§ **Instructions for the task**:
Below is a listing. Return the lines from the one that contains "Task: Click the From field label" to the one that contains "into the Spacing", both ends included, verbatim and with no pictures.

§ **Data extracts**:

Segment Open

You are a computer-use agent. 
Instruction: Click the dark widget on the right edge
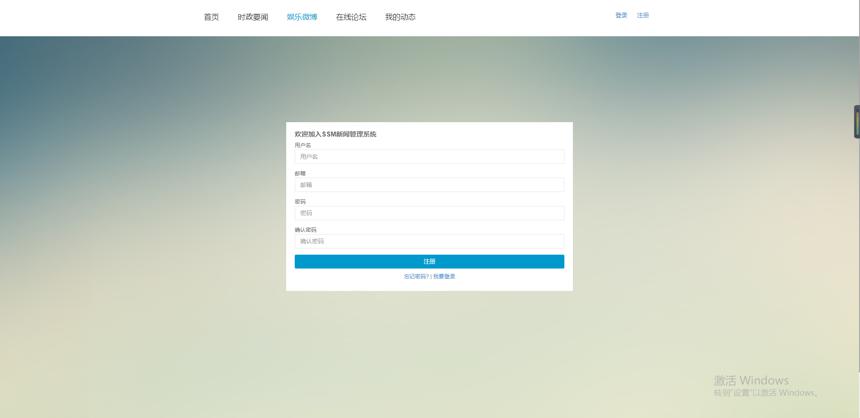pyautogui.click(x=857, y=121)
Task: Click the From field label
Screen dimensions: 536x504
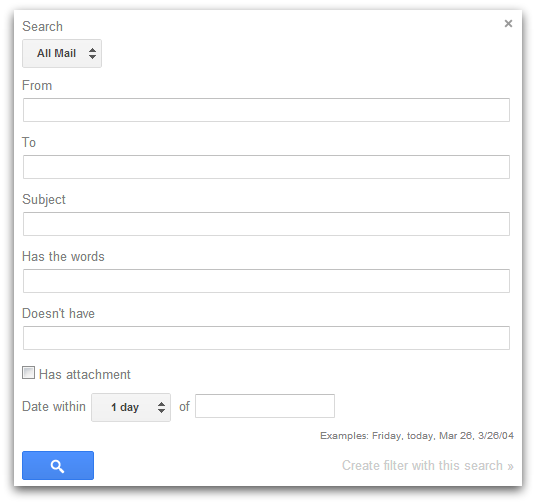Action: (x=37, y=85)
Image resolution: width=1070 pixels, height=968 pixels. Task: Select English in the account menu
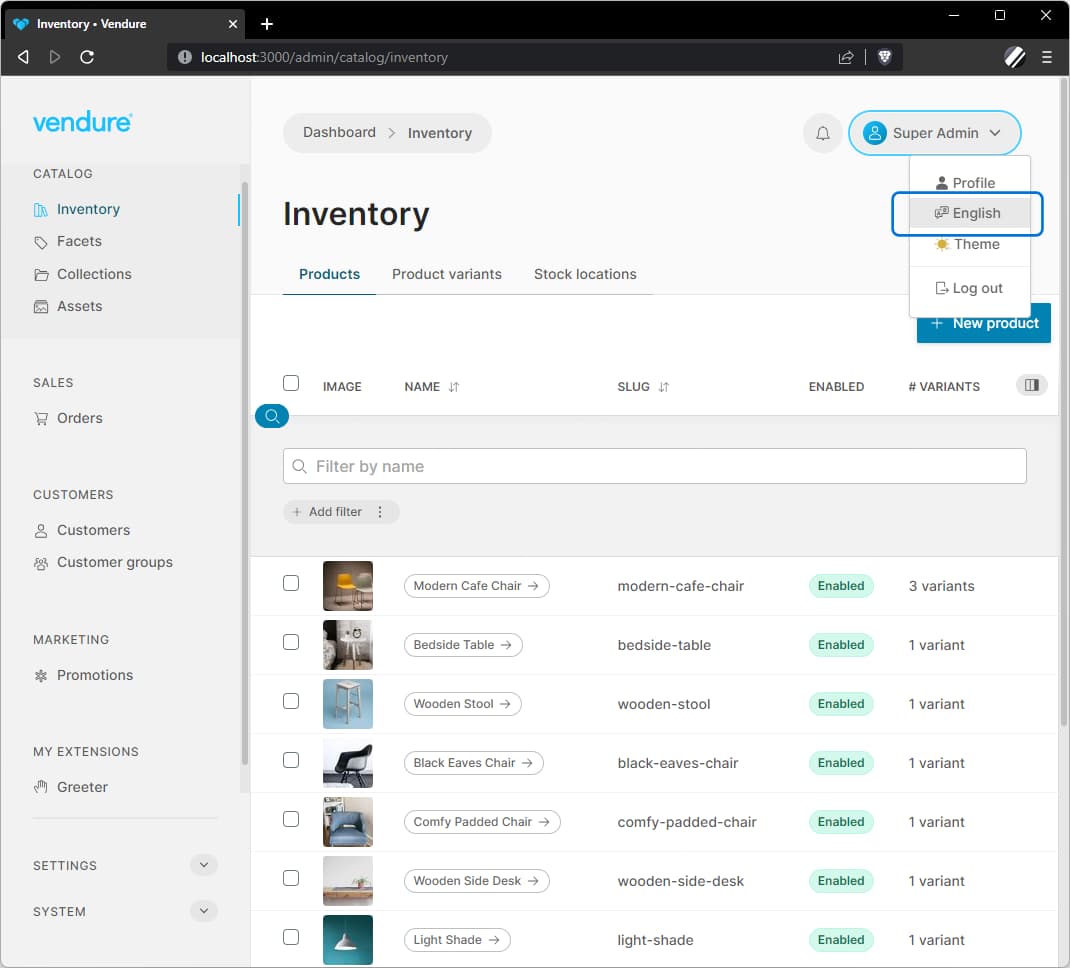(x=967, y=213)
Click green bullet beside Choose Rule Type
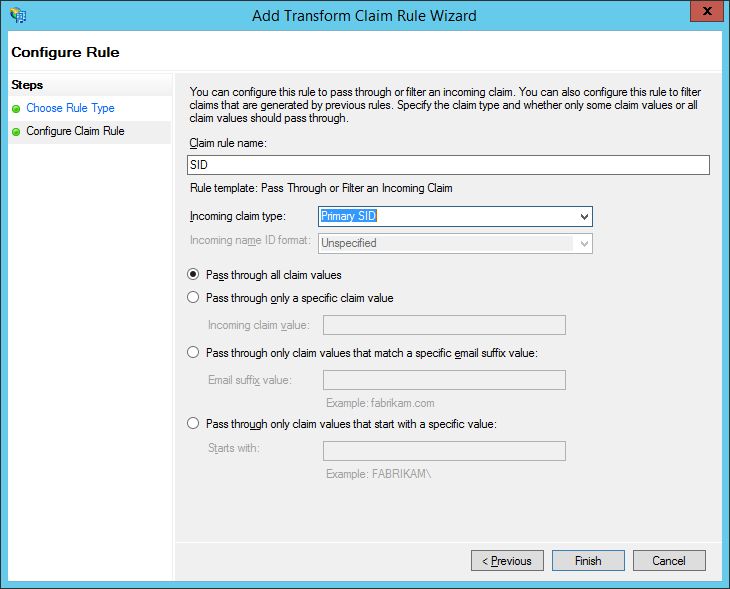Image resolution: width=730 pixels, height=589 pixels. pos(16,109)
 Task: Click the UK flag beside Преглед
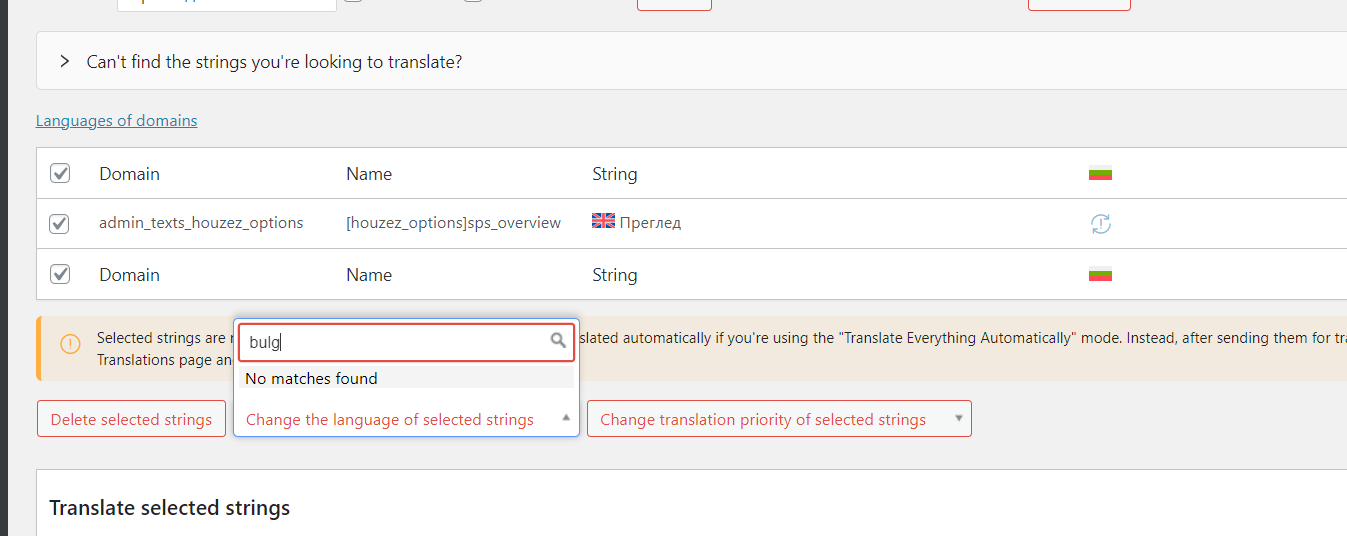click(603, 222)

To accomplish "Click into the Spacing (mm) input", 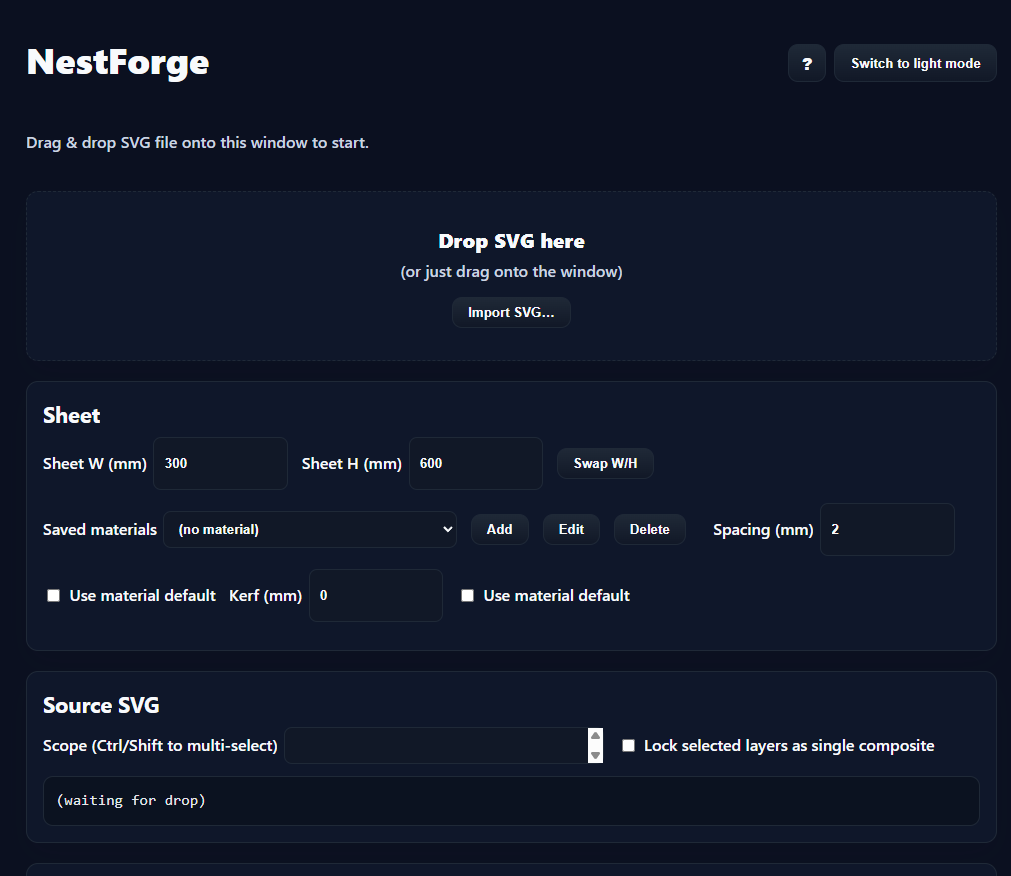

Segment Closed
Segment Open

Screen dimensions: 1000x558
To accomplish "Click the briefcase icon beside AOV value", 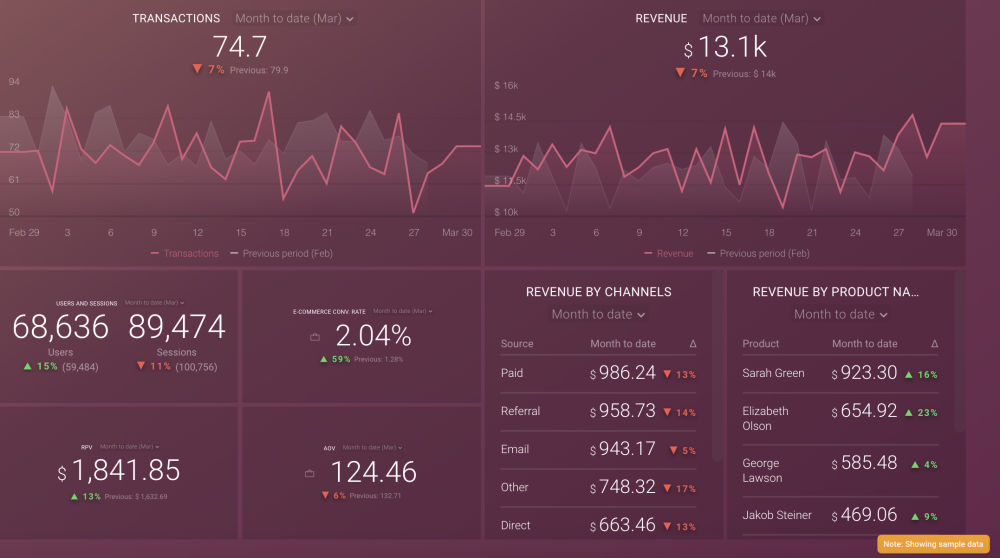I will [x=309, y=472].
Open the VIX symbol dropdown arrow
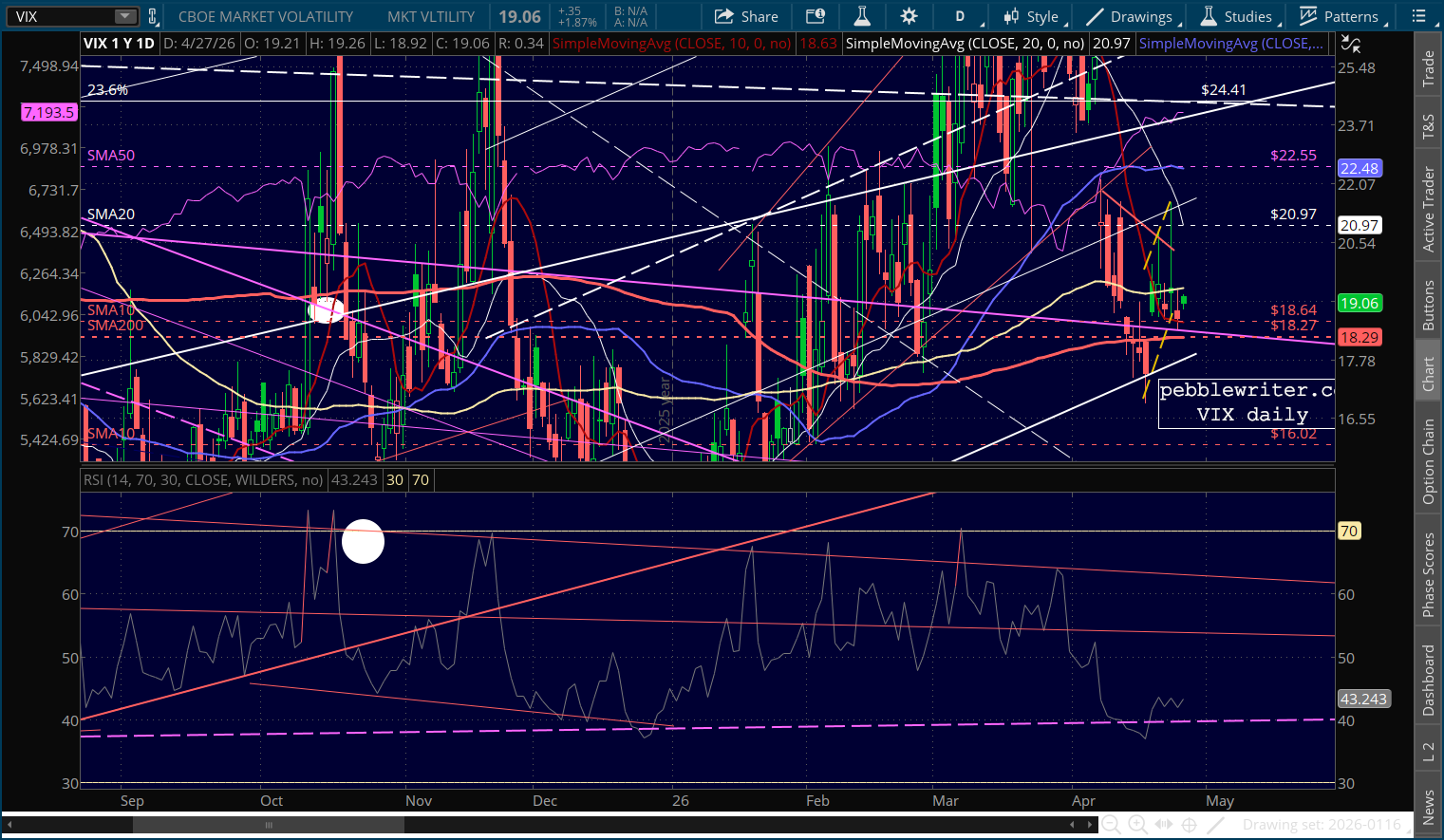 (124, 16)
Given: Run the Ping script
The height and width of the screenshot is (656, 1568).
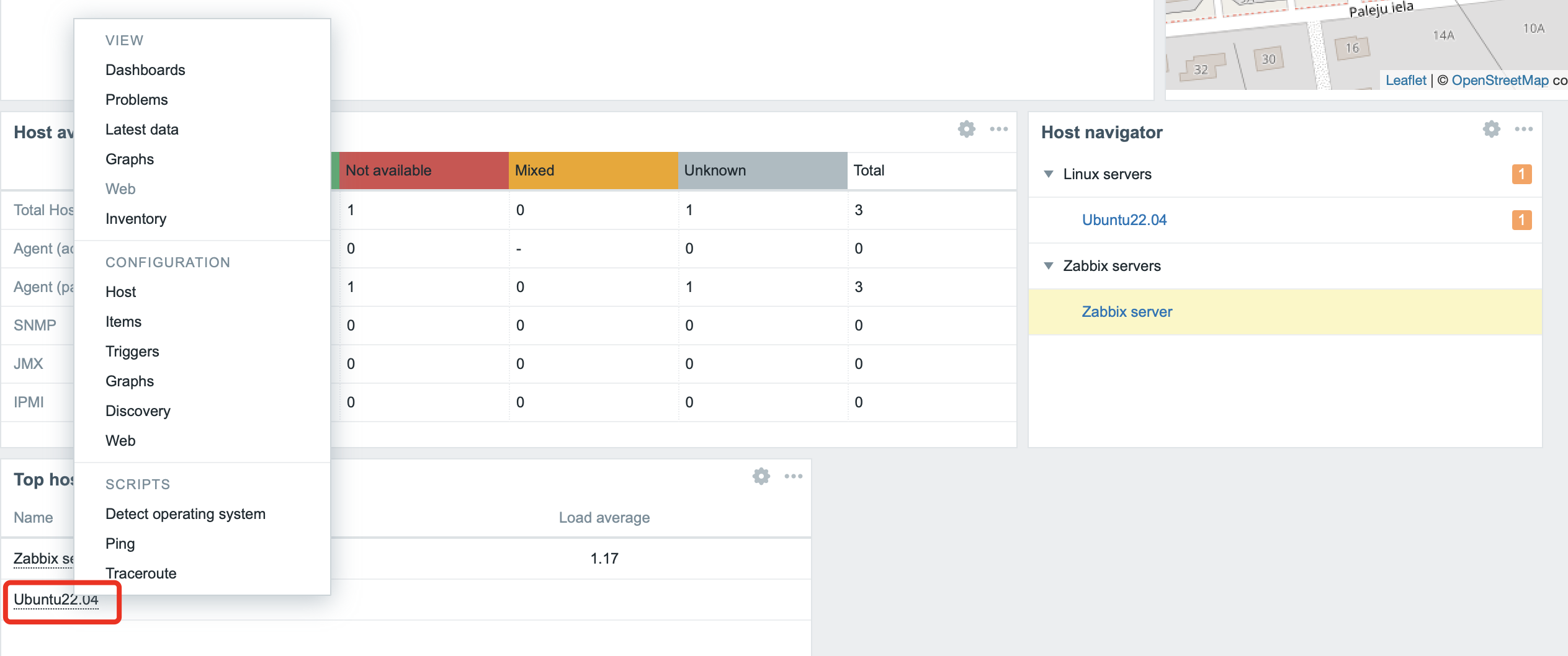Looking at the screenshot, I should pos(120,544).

Segment Closed
Segment Open

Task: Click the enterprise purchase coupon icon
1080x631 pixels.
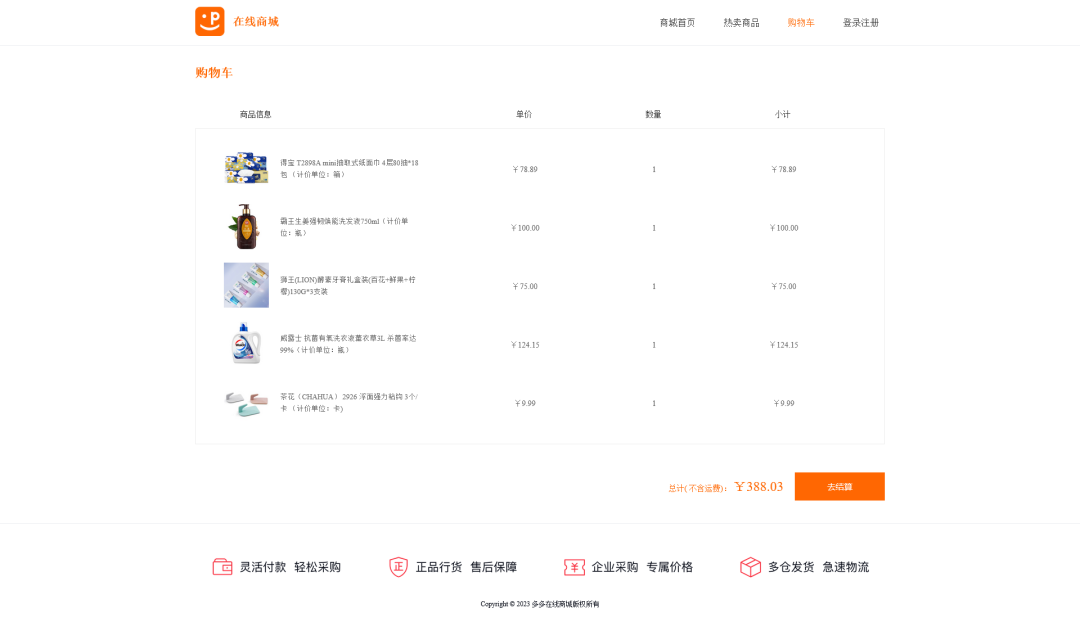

Segment Closed

§ **Solution to this exercise**:
Task: Click the From field label
Screen dimensions: 536x504
Action: (x=37, y=85)
Image resolution: width=1070 pixels, height=968 pixels. Task: Select English in the account menu
(x=967, y=213)
Click green bullet beside Choose Rule Type
Image resolution: width=730 pixels, height=589 pixels. pos(16,109)
 Task: Click the UK flag beside Преглед
click(603, 222)

To accomplish "Click into the Spacing (mm) input", 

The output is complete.